The fear is that many young adults can no longer save for a down payment or qualify for a mortgage, impeding the housing market and the overall economy, which relies heavily on the housing sector for growth, regulators and mortgage industry experts said.
The lending climate has become less forgiving for those carrying student debt, and that’s unlikely to change anytime soon.
Federal rules that took effect last month grant mortgage lenders broad legal protections as long as they do not approve loans for prospective buyers whose total monthly debt exceeds 43 percent of their monthly gross income. The overarching goal is to protect borrowers against lender abuses.
But the rules could also make it difficult for some buyers with student loans to obtain a mortgage…
“This change can affect a wide range of people with student debt. Graduate students, law students or even parents who’ve taken on their kids’ student loan debt,” [a vice president at First Heritage Mortgage in Fairfax, Phil] Denfeld said.
Several forces are at work. First, young people are feeding bigger chunks of their income toward debt repayment, which makes stashing away cash for down payments much harder.
Second, young people have higher thresholds to jump thanks to new federal regulations. While it’s responsible to set rules that impede the reckless borrowing which drove the last housing bubble, it’s irrational to be so overly cautious that solid potential borrowers are kept out.
Third, the accessibility of student loans with interest rates artificially held down thanks to Congress has encouraged universities and colleges to raise the costs of education which in turn raises demand for loans to pay for schooling. We are all familiar with this vicious cycle that is driving what some expect will become a lending bubble.
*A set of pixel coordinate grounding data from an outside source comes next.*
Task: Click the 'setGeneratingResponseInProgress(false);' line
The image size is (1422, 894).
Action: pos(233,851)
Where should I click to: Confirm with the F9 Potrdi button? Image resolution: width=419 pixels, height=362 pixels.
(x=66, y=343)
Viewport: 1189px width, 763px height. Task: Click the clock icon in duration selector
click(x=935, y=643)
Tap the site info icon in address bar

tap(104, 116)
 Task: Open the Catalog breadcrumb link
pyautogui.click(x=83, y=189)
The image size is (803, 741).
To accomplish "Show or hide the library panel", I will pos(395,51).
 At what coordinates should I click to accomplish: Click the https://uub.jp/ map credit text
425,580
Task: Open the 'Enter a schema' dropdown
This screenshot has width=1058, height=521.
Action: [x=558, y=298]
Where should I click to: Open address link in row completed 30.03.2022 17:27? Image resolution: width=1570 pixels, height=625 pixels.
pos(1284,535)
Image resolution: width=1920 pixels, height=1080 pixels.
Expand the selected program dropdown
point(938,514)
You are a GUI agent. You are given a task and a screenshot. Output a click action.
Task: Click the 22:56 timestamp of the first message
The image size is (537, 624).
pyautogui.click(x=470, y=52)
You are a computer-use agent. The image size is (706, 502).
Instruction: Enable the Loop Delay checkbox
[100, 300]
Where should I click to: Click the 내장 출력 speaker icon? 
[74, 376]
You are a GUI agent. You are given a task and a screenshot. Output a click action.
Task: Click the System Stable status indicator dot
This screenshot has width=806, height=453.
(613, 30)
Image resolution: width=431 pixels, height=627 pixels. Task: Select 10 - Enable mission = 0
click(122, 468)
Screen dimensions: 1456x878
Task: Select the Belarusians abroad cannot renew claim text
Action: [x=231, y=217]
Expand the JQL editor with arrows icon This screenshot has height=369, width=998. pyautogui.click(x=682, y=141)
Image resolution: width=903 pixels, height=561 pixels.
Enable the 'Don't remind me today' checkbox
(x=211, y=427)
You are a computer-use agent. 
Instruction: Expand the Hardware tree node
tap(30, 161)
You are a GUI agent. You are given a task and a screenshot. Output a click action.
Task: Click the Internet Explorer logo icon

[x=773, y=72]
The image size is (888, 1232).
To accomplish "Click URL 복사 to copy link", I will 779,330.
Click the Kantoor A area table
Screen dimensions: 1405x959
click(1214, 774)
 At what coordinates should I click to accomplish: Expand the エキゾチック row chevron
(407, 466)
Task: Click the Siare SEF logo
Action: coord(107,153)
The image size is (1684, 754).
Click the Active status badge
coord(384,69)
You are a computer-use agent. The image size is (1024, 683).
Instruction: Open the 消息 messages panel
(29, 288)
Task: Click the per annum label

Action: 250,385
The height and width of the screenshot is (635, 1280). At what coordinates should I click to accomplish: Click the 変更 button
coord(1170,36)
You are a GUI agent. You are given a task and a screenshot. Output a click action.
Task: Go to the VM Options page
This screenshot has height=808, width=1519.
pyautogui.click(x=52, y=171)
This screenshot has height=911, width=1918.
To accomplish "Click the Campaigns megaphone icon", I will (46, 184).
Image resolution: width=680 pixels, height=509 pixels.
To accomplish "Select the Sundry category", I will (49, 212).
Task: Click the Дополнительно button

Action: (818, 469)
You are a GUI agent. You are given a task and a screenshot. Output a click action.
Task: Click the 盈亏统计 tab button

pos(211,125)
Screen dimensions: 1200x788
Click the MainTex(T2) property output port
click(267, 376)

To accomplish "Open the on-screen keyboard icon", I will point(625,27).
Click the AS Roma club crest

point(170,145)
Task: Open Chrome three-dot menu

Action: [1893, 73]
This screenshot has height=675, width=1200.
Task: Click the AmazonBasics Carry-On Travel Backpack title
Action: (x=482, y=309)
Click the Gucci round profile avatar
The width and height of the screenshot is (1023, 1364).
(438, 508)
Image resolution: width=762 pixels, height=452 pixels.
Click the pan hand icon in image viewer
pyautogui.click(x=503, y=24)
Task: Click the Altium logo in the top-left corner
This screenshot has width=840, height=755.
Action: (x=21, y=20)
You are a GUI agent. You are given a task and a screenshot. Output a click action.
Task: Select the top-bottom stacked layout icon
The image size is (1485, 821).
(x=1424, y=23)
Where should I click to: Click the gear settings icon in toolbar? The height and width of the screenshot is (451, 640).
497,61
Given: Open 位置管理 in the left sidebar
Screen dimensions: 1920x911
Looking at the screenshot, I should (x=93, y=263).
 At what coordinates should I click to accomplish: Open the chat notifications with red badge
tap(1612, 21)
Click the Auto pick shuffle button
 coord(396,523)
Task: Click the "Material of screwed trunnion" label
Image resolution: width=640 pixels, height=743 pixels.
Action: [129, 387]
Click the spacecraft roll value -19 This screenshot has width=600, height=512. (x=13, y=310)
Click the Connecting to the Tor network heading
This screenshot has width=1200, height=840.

If Congress were to allow student loan rates to rise to market levels, prospective students would be discouraged from taking out more loan debt than they could repay and would be forced to attend schools that are within their budgets. Schools would eventually have to adjust their costs to a reality of less guaranteed federal student loan funding.
Promoting policies that hinder economic growth (like ObamaCare) also do nothing to generate jobs that allow us to repay our debt and move up in our careers.
Government is playing a nefarious role that may be well-intentioned but has rippling impacts over the lives of young Americans. Politicians pretend to care about our young generation, but enabling behavior that incentivizes bad choices gives us a sweet pill with bitter long-term effects.